§ **QUOTED TEXT**

Police Scotland yesterday officially unveiled its new National Child Abuse Investigation Unit, which will have 50 dedicated officers across Scotland.

Assistant Chief Constable Malcolm Graham said a key objective of the unit was to encourage abused children to come forward now instead of waiting until adulthood.

But Alan Draper, an academic who has helped lead the campaign for a public inquiry into historical abuse, said he expected that potentially thousands of victims could come forward once the inquiry’s terms of reference are known, leaving the police unable to properly investigate all the allegations.

The launch of the new unit came as the Crown Office said sexual crime, including child sex offences, now accounted for up to three-quarters of the cases prosecuted in the High Court.

Based in Livingston, the police unit will also have officers working in Inverness, Aberdeen and Dalmarnock in Glasgow.

ACC Graham said: “Emergent forms of child abuse, such as child sexual exploitation, have demonstrated the need to have suitably skilled people able to provide assistance with these often complex inquiries.

“We welcome the object of a public inquiry. We’ve yet to see what the exact terms of reference will be, but we will support it fully and one of the requirements to support it will be that police will provide information about activity that we’ve been responsible for as legacy forces in the past. That job will come to the unit as well.

“We know that most children will wait until they are an adult to report they have been abused. Part of the remit of this unit is to turn that around to make sure children can come forward and report at an earlier stage.”

§ **PROBLEMS AND TASKS**
**1.** From the article about Police Scotland's new child abuse unit, list every place where the unit will be based or have officers working.
**2.** Extend the article about Police Scotland's new child abuse unit by a few paragraphs, picking up after its final quoted remark.

§ **RECORDS SUPPLIED**
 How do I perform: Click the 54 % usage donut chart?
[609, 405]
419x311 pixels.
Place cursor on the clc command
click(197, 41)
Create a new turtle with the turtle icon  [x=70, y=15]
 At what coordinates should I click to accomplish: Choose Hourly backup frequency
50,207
---
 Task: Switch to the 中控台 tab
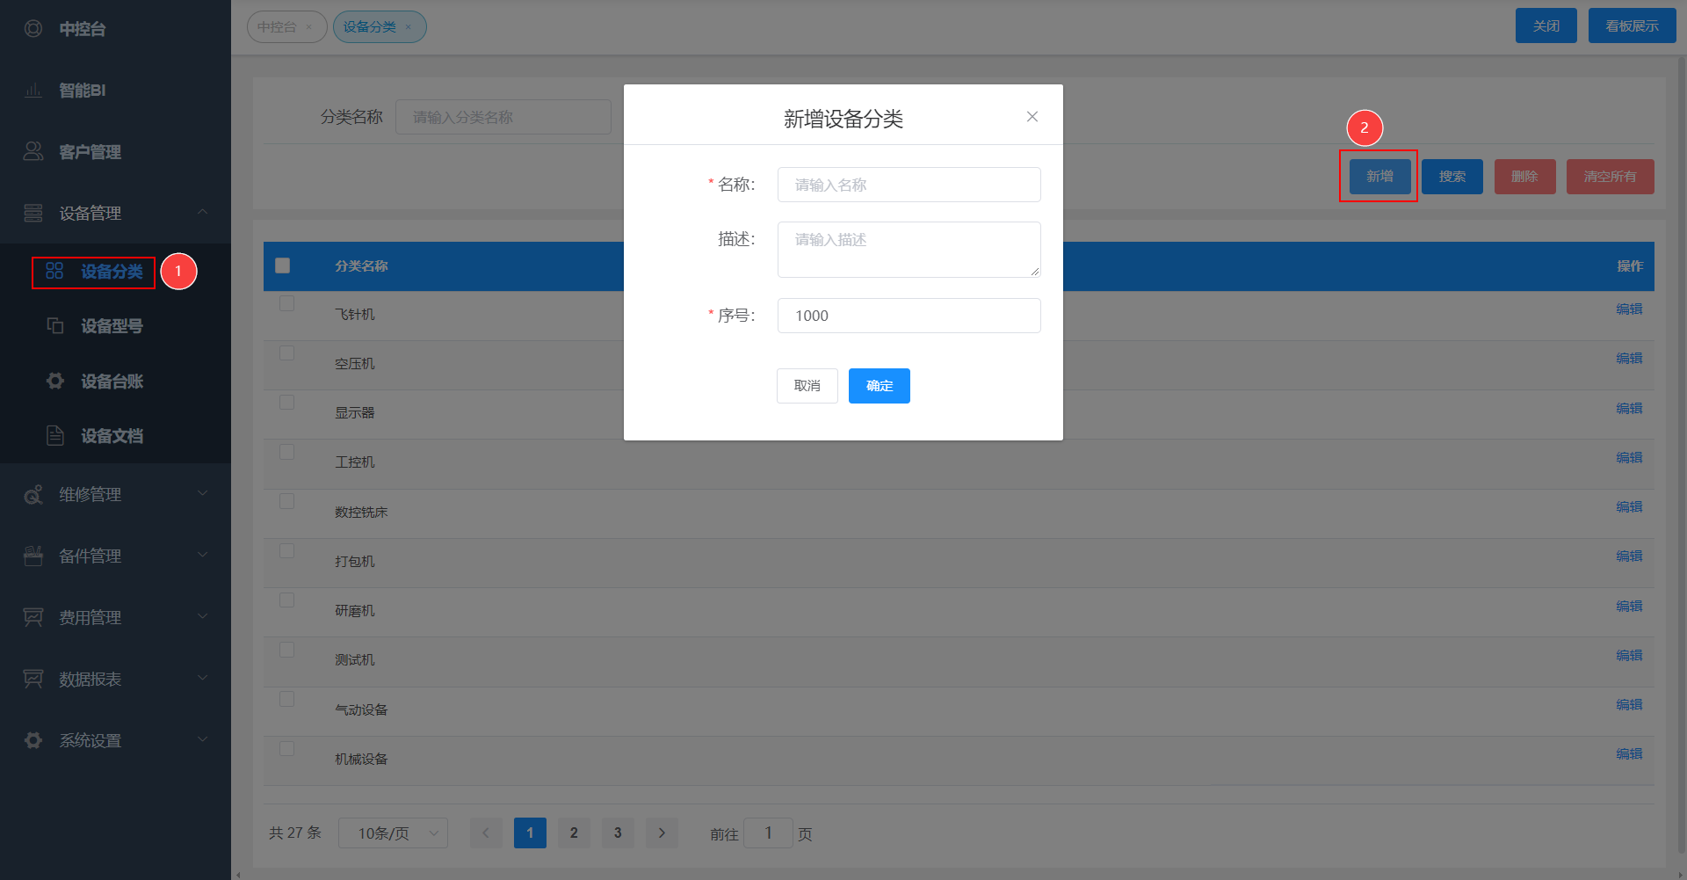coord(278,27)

§ **RESULTS FOR THE EXERCISE**
**1.**
- Livingston
- Inverness
- Aberdeen
- Dalmarnock in Glasgow

**2.**
But Mr Draper, a representative of the group In Care Abuse Survivors (INCAS), who compiled a report for the Catholic Church in Scotland on how to deal with historical child abuse, said he was worried the new unit was under-resourced.

He said: “We’re pleased that it’s getting off the ground. Our concern as a group is the resources they have been allocated. I think that if the inquiry scope is right, then thousands of survivors will come forward. Are the police geared up [for that]?

“You can’t go back decades without getting thousands of victims, given the sort of appalling criminal behaviour that has taken place.”

He added: “Survivors will still be very suspicious of people in authority because they have been let down so often.”

Speaking at the launch of the unit, Kathleen Harper, head of the Crown Office’s National Sexual Crimes Unit, said sexual crime had gone from making up around a quarter of prosecutions in the High Court less than a decade ago, to between 65 and 75 per cent today.